Lucia fingered her tassel.

"Now about the burglaries," she said. "It won't do to let it be known that three burglaries were committed in one night, and that simultaneously Daisy's Guru was called away-"

"My Guru, indeed!" said Mrs Quantock, fizzing with indignation at the repetition of this insult.

"That might give rise to suspicion," continued Lucia calmly, disregarding the interruption, "and we must stop the news from spreading. Now with regard to our burglary … let me think a moment."

She had got such complete control of them all now that no one spoke.

"I have it," she said. "Only Boaler knows, for Peppino told her not to say a word till the police had been sent for. You must tell her, carissimo, that you have found the hundred pounds. That settles that. Now you, Georgie."

"Foljambe knows," said Georgie.

"Then tell her not to say a word about it. Put some more things out in your lovely treasure-case, no one will notice. And you, Daisy."

"Robert is away," said she, quite meekly, for she had been thinking things over. "My maid knows."
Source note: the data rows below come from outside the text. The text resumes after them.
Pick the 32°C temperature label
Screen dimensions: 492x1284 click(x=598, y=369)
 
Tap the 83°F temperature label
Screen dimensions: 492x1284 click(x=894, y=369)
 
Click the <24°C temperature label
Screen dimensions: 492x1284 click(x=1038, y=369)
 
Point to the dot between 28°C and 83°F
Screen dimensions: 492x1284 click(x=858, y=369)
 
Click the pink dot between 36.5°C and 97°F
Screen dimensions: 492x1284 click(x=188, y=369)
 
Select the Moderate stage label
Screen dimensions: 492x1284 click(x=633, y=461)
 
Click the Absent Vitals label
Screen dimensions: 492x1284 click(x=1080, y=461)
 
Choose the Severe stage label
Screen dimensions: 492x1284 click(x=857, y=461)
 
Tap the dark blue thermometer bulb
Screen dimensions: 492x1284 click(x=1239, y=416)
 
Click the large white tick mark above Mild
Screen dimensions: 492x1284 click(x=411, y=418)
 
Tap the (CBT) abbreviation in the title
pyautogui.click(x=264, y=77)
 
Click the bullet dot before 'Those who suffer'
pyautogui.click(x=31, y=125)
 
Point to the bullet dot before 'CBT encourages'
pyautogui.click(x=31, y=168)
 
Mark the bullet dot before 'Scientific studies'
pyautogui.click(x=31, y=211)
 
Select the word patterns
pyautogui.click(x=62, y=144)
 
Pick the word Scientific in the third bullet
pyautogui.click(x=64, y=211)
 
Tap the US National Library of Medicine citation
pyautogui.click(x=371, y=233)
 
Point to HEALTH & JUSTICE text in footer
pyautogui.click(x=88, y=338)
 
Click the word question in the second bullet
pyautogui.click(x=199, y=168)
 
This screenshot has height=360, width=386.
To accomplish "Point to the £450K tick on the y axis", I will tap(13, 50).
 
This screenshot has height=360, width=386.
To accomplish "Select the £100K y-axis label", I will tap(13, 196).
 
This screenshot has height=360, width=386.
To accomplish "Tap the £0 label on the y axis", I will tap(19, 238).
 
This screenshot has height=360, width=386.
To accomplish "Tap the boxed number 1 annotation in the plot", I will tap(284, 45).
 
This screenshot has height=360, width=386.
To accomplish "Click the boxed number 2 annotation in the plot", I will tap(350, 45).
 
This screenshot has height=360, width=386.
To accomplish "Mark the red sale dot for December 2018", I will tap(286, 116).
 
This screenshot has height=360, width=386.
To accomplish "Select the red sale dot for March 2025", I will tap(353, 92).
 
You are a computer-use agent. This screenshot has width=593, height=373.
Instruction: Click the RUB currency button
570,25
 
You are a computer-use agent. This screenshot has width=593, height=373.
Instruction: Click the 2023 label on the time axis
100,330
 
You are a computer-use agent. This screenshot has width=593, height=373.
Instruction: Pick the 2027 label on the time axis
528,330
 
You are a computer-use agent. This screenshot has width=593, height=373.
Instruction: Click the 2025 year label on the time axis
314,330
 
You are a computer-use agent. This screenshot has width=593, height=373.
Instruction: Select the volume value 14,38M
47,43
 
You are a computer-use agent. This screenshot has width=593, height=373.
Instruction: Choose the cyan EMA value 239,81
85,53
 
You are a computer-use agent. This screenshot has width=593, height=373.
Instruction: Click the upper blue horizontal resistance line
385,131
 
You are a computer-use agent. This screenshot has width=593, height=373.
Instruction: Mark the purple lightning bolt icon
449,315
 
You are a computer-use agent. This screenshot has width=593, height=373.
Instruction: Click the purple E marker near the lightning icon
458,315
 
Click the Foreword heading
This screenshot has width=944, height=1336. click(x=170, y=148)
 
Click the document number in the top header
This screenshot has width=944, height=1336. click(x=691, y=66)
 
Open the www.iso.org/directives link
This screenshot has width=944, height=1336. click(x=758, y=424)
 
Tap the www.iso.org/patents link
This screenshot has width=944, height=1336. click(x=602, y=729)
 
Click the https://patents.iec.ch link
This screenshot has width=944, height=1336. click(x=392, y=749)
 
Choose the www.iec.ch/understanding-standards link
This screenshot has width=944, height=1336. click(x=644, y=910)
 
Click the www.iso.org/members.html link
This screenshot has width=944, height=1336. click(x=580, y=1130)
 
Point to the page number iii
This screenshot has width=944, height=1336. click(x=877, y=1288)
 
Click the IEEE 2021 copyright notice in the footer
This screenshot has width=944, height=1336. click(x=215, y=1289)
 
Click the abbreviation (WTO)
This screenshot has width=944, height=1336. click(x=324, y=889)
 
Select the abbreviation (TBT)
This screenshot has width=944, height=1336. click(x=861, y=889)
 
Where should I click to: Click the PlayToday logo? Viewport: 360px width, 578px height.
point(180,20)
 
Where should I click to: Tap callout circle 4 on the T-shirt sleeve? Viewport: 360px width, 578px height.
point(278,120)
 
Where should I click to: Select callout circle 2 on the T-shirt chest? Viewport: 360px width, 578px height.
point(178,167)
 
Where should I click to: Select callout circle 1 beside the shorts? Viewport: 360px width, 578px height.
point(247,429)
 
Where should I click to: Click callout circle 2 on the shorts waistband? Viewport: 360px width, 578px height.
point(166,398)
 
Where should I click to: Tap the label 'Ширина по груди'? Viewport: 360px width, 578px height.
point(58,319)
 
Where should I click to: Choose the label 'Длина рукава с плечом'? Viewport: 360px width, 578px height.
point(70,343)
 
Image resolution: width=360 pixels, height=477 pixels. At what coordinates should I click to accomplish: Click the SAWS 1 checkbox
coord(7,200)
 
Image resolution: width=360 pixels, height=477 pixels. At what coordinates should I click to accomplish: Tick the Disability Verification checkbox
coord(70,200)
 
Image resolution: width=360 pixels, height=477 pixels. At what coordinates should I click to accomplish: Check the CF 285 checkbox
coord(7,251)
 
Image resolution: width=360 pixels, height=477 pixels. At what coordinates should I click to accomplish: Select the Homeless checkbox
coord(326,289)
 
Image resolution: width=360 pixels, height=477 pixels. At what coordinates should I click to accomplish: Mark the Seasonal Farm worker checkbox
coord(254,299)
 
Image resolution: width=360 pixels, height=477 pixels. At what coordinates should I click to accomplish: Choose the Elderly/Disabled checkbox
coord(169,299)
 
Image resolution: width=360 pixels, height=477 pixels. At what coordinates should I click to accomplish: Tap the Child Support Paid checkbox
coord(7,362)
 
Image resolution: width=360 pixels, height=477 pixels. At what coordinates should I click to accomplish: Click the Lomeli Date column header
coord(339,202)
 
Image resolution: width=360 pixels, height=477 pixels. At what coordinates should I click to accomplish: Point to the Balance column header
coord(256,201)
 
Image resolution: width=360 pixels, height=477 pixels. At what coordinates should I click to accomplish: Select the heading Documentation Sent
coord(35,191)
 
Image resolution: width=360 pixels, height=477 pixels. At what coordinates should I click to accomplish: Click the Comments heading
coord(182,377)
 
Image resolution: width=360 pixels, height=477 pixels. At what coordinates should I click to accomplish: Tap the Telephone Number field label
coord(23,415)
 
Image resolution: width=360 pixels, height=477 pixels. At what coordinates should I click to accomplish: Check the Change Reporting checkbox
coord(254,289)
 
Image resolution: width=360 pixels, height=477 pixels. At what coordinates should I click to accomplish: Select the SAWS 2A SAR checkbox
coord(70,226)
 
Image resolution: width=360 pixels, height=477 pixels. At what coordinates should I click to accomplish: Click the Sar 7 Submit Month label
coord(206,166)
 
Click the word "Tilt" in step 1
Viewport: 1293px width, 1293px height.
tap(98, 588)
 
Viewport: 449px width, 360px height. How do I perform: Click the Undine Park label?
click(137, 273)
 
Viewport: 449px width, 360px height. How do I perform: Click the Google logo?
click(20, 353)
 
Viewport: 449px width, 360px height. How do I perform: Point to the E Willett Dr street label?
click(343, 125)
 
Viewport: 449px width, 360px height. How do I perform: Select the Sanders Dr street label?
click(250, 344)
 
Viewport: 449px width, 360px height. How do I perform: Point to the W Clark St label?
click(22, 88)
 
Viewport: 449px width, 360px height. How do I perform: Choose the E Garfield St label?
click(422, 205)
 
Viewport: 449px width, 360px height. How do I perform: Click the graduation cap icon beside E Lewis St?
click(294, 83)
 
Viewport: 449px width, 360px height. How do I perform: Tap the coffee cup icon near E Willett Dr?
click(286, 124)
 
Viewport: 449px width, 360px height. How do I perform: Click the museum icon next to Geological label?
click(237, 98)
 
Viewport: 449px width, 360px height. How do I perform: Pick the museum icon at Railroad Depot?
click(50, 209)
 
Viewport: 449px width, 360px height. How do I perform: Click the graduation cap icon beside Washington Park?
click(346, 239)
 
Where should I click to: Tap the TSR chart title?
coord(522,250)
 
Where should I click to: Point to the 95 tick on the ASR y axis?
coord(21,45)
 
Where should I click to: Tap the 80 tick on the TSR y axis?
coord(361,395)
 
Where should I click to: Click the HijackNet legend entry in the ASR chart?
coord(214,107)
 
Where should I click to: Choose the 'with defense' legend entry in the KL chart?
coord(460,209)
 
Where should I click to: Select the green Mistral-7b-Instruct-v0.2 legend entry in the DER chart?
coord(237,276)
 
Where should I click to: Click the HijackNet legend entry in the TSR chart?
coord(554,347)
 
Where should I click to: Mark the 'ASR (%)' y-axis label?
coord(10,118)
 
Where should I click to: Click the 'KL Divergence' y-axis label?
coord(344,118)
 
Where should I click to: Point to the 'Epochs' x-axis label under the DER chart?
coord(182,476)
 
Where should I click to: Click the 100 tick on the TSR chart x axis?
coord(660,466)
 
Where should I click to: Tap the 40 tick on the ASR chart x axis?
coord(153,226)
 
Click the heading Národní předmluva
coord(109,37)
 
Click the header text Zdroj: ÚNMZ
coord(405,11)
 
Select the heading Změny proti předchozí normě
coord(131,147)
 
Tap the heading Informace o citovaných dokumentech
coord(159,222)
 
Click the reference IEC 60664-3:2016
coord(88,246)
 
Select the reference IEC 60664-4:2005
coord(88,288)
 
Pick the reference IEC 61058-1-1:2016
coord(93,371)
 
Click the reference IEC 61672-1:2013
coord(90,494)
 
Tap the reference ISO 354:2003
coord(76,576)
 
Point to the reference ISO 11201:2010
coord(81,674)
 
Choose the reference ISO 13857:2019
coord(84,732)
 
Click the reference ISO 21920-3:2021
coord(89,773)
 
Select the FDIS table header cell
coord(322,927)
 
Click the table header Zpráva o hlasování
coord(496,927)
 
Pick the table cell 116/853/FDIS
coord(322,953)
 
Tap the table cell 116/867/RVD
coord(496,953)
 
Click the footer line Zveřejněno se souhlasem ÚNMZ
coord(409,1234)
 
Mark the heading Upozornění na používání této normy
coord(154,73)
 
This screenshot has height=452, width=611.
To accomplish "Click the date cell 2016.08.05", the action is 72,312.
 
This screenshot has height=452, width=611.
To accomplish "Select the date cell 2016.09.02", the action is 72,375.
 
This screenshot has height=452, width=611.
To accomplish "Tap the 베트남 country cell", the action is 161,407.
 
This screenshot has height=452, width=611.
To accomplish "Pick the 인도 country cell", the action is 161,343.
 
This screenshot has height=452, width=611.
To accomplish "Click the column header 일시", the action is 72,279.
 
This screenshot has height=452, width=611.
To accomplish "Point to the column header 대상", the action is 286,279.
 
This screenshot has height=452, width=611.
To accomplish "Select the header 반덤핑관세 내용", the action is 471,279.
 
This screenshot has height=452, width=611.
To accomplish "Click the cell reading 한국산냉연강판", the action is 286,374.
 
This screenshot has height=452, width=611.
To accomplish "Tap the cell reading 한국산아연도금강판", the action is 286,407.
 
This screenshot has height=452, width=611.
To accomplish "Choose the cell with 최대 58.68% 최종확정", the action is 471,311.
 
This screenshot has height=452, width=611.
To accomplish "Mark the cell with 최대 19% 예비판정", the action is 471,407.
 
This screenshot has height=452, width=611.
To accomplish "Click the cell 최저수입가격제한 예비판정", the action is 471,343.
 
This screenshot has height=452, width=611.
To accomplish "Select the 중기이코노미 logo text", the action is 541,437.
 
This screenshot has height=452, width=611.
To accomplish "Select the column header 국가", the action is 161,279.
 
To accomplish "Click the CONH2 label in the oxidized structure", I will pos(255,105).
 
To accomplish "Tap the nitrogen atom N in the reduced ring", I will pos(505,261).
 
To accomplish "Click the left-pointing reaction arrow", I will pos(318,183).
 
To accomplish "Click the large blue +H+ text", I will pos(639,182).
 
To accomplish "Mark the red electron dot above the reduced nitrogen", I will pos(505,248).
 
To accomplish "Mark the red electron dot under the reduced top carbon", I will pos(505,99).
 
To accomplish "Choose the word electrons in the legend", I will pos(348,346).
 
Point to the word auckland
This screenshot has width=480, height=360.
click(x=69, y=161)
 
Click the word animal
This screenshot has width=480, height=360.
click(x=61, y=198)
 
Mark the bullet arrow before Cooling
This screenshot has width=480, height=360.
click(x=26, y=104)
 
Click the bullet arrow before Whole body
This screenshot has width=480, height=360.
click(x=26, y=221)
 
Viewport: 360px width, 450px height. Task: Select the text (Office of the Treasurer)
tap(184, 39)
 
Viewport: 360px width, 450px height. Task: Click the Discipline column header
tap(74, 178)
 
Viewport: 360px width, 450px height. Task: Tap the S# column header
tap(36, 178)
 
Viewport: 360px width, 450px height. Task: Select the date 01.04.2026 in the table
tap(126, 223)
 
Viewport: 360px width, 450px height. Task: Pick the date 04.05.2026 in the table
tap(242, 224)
"And when he comes back, will he notice the loss of the tankard? Did you often use it?"

"About once in ten years."

"Chance it, then," said Lucia. "Just tell your maid to say nothing about it."

She became deliciously modest again.

"There!" she said. "That's just a little rough idea of mine and now Peppino and Georgie will put their wise heads together, and tell us what to do."

That was easily done: they repeated what she had said, and she corrected them if they went wrong. Then once again she stood fingering the tassels of her Teacher's Robe.

"About our studies," she said. "I for one should be very sorry to drop them altogether, because they made such a wonderful difference to me, and I think you all felt the same. Look at Georgie now: he looks ten years younger than he did a month ago, and as for Daisy, I wish I could trip about as she does. And it wouldn't do, would it, to drop everything just because Daisy's Guru-I mean our Guru-had been called away. It would look as if we weren't really interested in what he taught us, as if it was only the novelty of having a-a Brahmin among us that had attracted us."

Lucia smiled benignly at them all.

"Perhaps we shall find, bye and bye, that we can't progress much all by ourselves," she said, "and it will all drop quietly. But don't let us drop it with a bang. I shall certainly take my elementary class as usual this afternoon."

She paused.

"In my Robe, just as usual," she said.